You may have a number of goals for your succession plan, from ensuring business continuity to planning retirement income. And the structure of each succession plan option offers you a different way to transition out of leadership and ownership of a business. Here’s a primer on several choices and their benefits and considerations.
Succession option #1: Transfer the business to family, either through a gift or sale, or combination of the two.
Several types of family succession, including a gift or sale, provide a way to establish a family legacy. There are some broad impacts to a family-focused succession plan.
Benefits
- Establishes clear leadership continuity for customers.
- Creates professional opportunities for the next generation.

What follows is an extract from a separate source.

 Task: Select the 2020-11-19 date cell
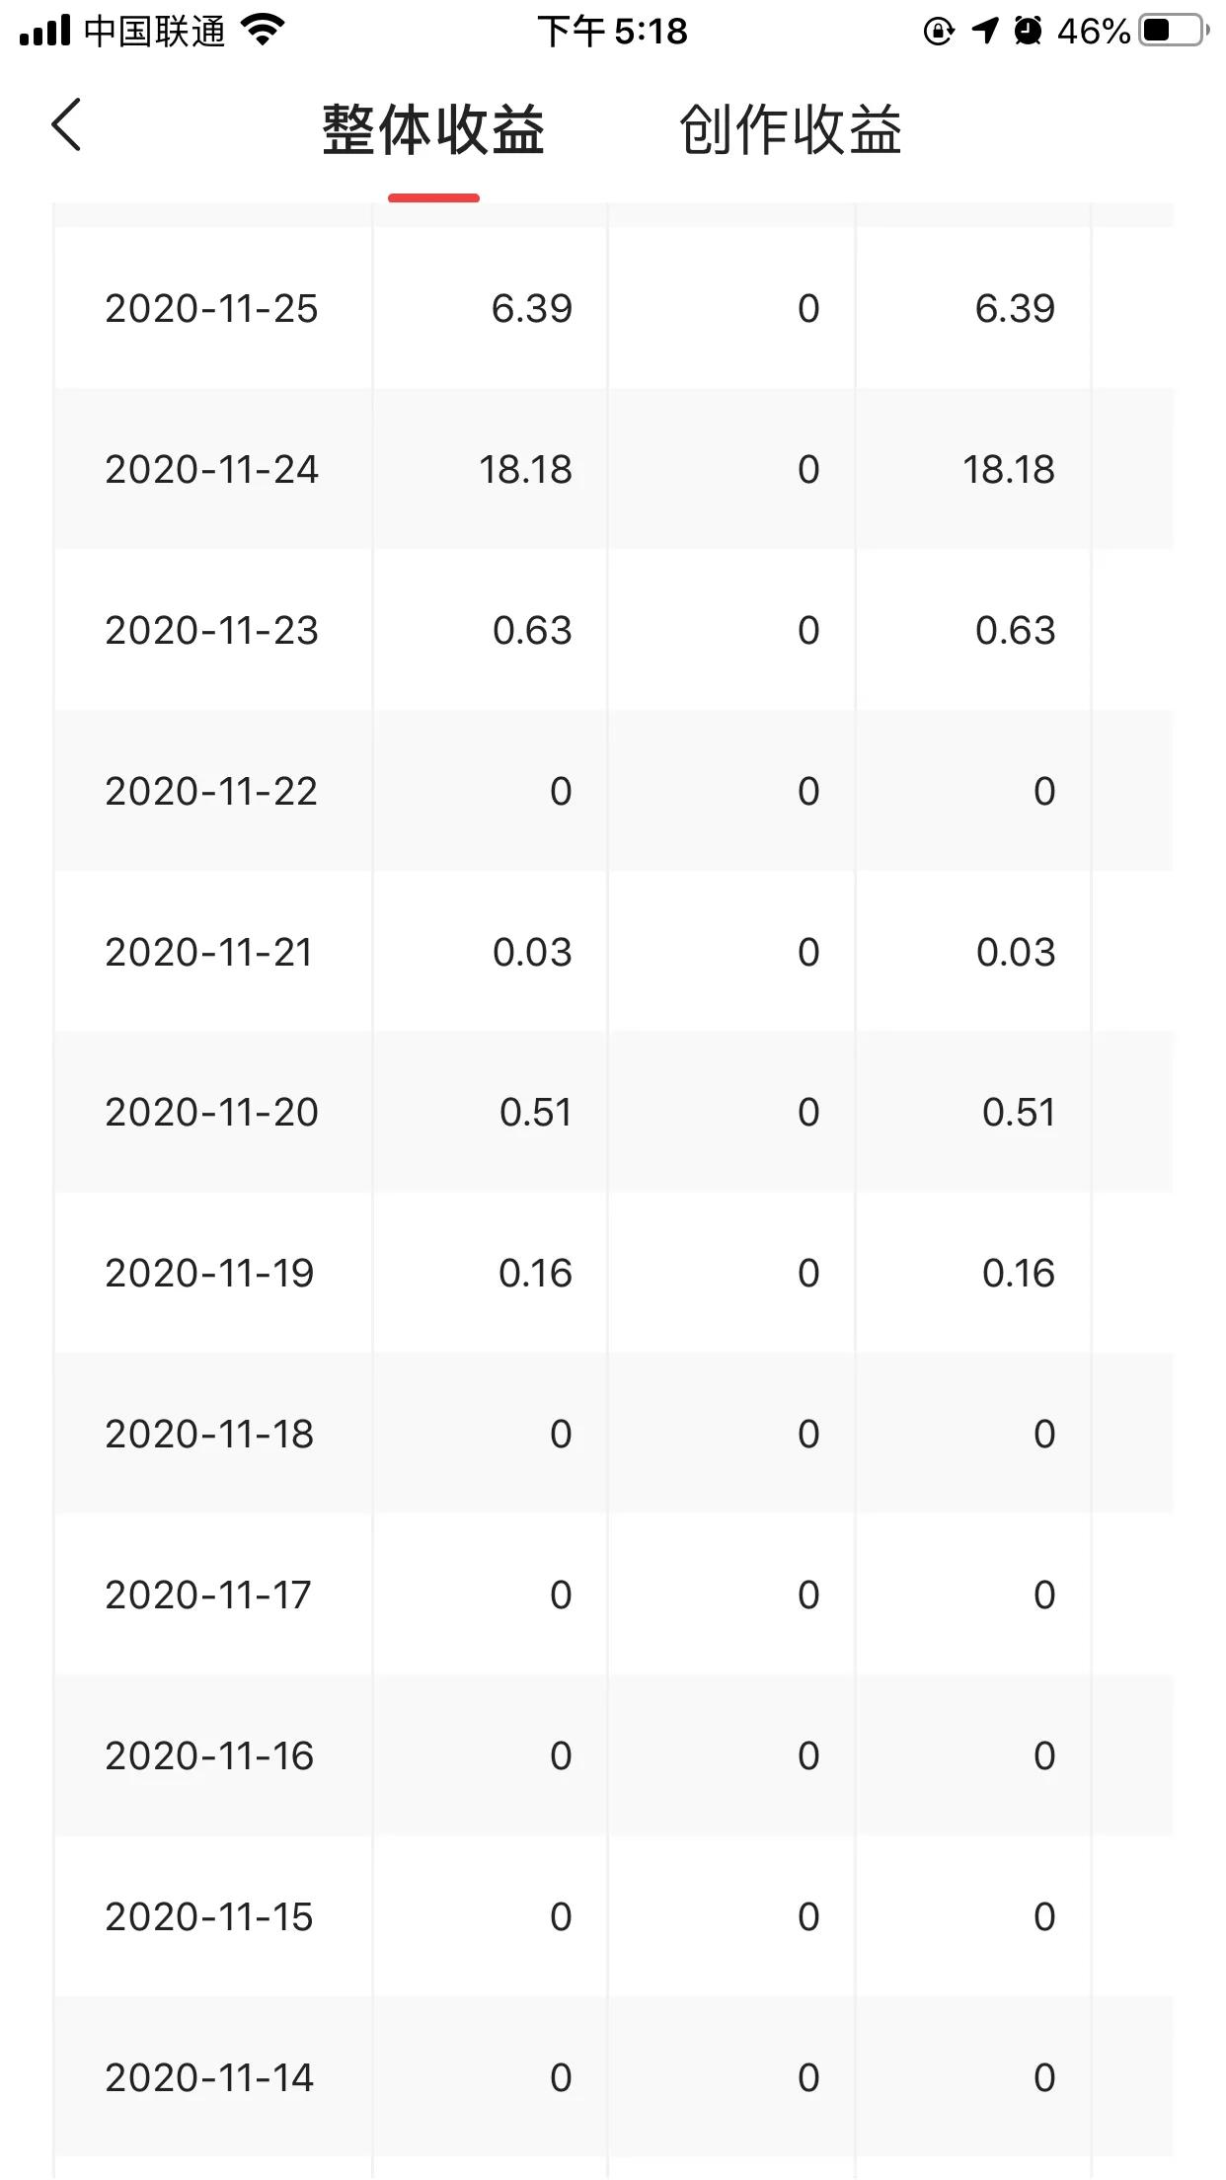pyautogui.click(x=209, y=1274)
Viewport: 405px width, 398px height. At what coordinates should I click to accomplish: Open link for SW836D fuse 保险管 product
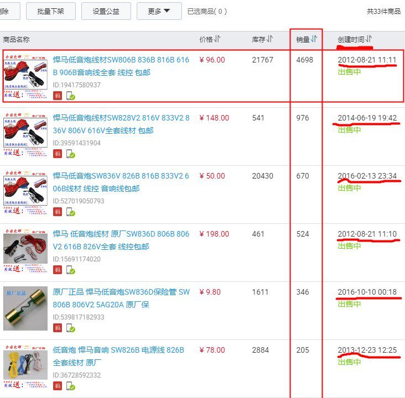tap(121, 299)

- Offers retirement income source for the current owner, if structured, at least in part, as a sale.
Considerations
- May require additional communication and planning to help ensure equitable treatment for any heirs not involved in the business.
- Could trigger a tax burden if the transfer is all at once.

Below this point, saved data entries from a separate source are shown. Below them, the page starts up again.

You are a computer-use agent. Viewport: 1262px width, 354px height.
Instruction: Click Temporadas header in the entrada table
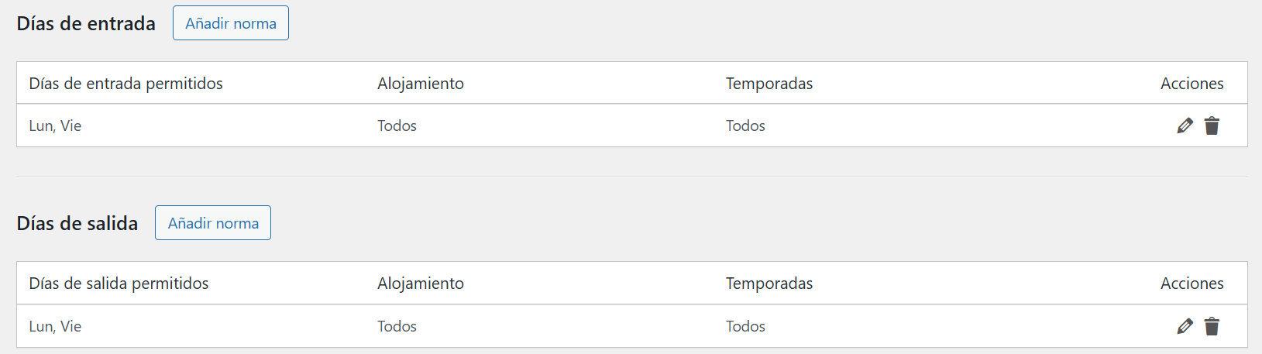coord(769,84)
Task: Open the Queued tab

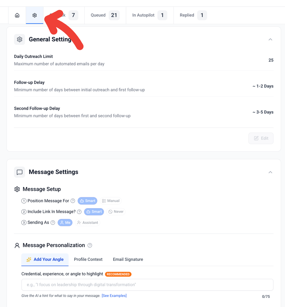Action: 105,15
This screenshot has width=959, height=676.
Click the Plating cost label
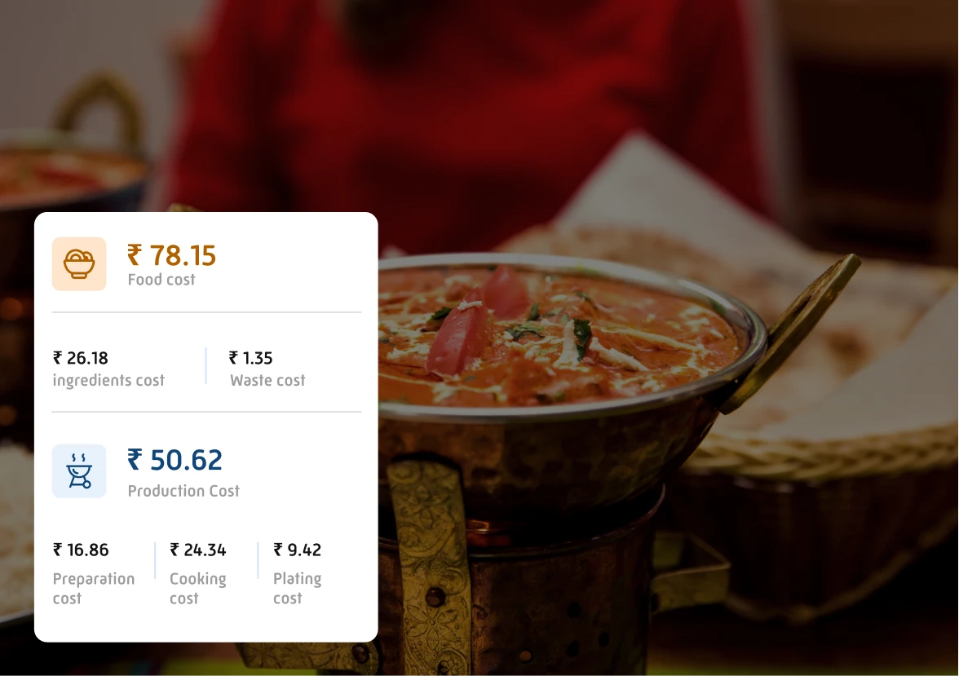(x=297, y=589)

- May have negative impact to retirement income planning if structured as a gift, or if a downturn in business impacts payments from an installment sale.
Succession option #2: Sell to a co-owner.
Some businesses may have co-owners who could assume ownership of the business.
Benefits
- Co-owner may know the business well for a more seamless transition.
- Provides retirement income and specific transition planning for the departing owner.
Considerations
- Demands clear documentation and communication to ensure a successful transition in case partner relations break down.
- Requires potential buyers to have a plan to build up funds or to buy in installments, which can create a time or financial burden for departing owners who want to exit quickly.
Succession option #3: Sell to an outside person, group, or business.
You can sell to a person or a company completely outside of your family or the current business structure. It could be a competitor or simply an interested party, whether they have experience in your industry or not.
Benefits
- Offers potential for a higher sale price and a lump sum payment.
- Enables you to create concrete retirement plans with a known payout.
- Avoids family issues, or difficulties in a transition to existing business leadership or employees.
Considerations
- Requires time to research the potential buyer.
- May be emotional, with less influence over the future of the business and the employees.
- May need to stay involved with the business longer in order to ensure an effective transition to an outsider.
Succession option #4: Sell to employees through an ESOP.
An employee stock ownership plan (ESOP) transitions ownership to employees. An ESOP is a qualified retirement plan that invests primarily in the stock of of the employer. It enables employees to earn shares and become vested over time, helping them build long-term financial security.
Benefits
- Serves as a retention and recruitment tool for current and potential employees.
- Invests employees directly in the success of the business.
Considerations
- Requires time and effort to build a management team; employees are responsible for the day-to-day business operations.
- Requires the business’ ongoing financial commitment to the ESOP versus reinvesting those funds into the business.
About buy-sell agreements for succession planning
Once an owner has identified their succession plan, they’ll put a buy-sell agreement in place. This formal contract details the triggers (including events such as a retirement, divorce, death, or disability) or timeline for a sale, transition plans, and the funding to facilitate the ownership transfer. There are different ways to structure a buy-sell agreement; members of your team, including a financial professional, attorney, and tax advisor, can help.
Liquidation: a different kind of business exit
An owner doesn’t have to create a plan for succession; they can choose simply to end the business and liquidate any assets. That means selling machinery or goods, informing customers, and winding down any activities. A financial professional can help weigh the options between succession and liquidation.
What’s next?
Working with a financial professional early can help streamline the succession planning process. Learn more about succession planning and how to get started using these resources.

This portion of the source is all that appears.